Internet Brand Marketing

CBS buys CNET for $1.8 Billion

It was widely reported today that CBS acquired CNET, the one time darling of tech news, gadget reviews, software downloads, and just about anything that you can come up with that may be interesting to so called tech geeks. Now before anyone accuses me of name calling, let me make it clear that I am one of those so called tech geeks. Hence, I was once an avid reader of CNET news, and I use to actively use several CNET properties. Note my CNET usage references are past tense, which is fundamentally the most obvious problem with CNET today, irrelevance.

CNET has made a number of attempts to reinvent itself since the internet bust combined with the stock market bust in 2001 eroded CNET’s 1999 peak valuation of $12 billion dollars. Much has already been made about CNET’s purchases of My Simon ($700 million), and ZDNet ($1.6 billion) so I won’t say much other than the timing of these acquisitions makes any reasonably astute person question why CNET would pay such high post market crashes for the technology of an internet shopping engine, and an internet based technology media publisher. ZDNet, in my opinion, was a good fit, but not at a $1.6 billion price tag. CNET’s historical strengths bely a traditional publisher, with the internet as its’ primary medium.

The My Simon purchase, on the other hand, went directly to CNET’s primary weakness, technology innovation, product design, and product management. This isn’t to say that there aren’t smart and talented people at CNET, there certainly are which I know first hand having worked at CNET spinoff Snap.com back in the 90′s. That personal experience combined with my personal usage of CNET over the years has made it clear to me that CNET struggled with product issues. Let me make it clear that I have no axe to grind here, the widely reported efforts of Jana Partners, the hedge fund that had a significant stake in CNET stock, made it clear that they were disapointed in CNET’s inability to stay competitive and increase shareholder value. In particular, they questioned the ability of CNET’s board and senior management to develop and execute a strategic direction that created shareholder value. Jana Partners was particularly acidic in their criticism of CNET’s product mix. Reiterating, I have no axe to grind as CNET shareholders have said as much. Thus, the $700 million dollar purchase of My Simon was not only too high a price tag, but too difficult for CNET to execute integration and monetization.

At CNET’s core, there is much value in my opinion. I think CBS looked beyond CNET’s recent inabilities to turn a profit, and liked what they saw under the hood. In particular, CNET has a tremendous domain portfolio which features domains like news.com, tv.com, search.com, and mp3.com to name a few. Any person with knowledge of SEO techniques recognizes that these are hugely valuable domains that generate very large amounts of organic traffic. If you combine these domain assets with the media assets of CBS, it is reasonable to assume that CBS will become a major internet player. CNET’s market niche of techie nerds is healthy on a monthly basis, estimated at more than $150 million unique users per month.

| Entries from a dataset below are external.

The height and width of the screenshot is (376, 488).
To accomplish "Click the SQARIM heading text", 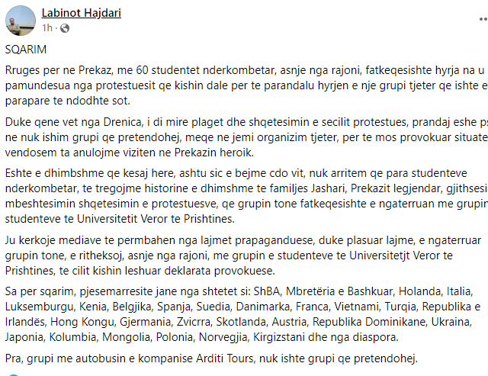I will pyautogui.click(x=26, y=50).
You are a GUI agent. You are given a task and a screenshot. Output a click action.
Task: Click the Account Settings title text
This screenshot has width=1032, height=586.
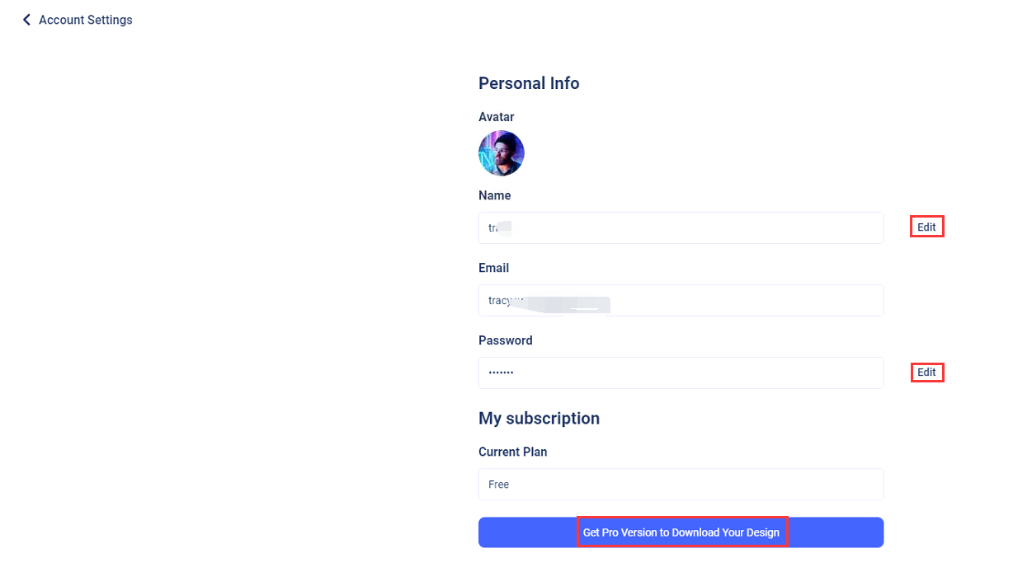[86, 20]
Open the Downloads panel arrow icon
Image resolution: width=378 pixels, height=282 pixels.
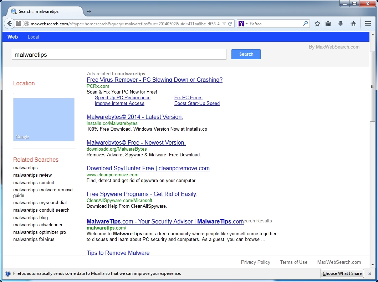pyautogui.click(x=340, y=23)
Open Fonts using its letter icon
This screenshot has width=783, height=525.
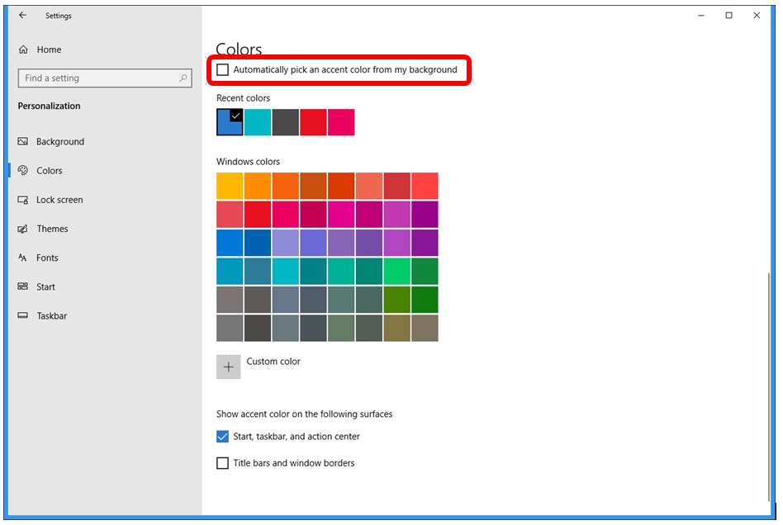23,258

Unfortunately, this niche is not mainstream, and cannot sustain CNET’s bloated operating structure. CBS on the other hand has mainstream audience appeal, and is better positioned to monetize CNET’s great domain portfolio. Additionally, CBS looks more like ZDNet in that it is a traditional media company, which is a better fit for CNET’s strength as a media company. Hence, this is an acquisition that mostly makes sense. I say mostly given CNET’s inability to turn a profit – I don’t think CBS needed to pay a 45% premium to acquire CNET.

At the end of the day, it isn’t the reinvented CNET that provides value to CBS as an acquisition target, it is what CNET could have become in their beginning had CNET been a better product company. Since CNET wasn’t strong in its’ product mix despite an incomprable domain portfolio, CNET was a great target for any strong media company that needed a strategic SEO acquisition. CBS acquisition strategy of CNET was solid, and should yield much shareholder value over the long term.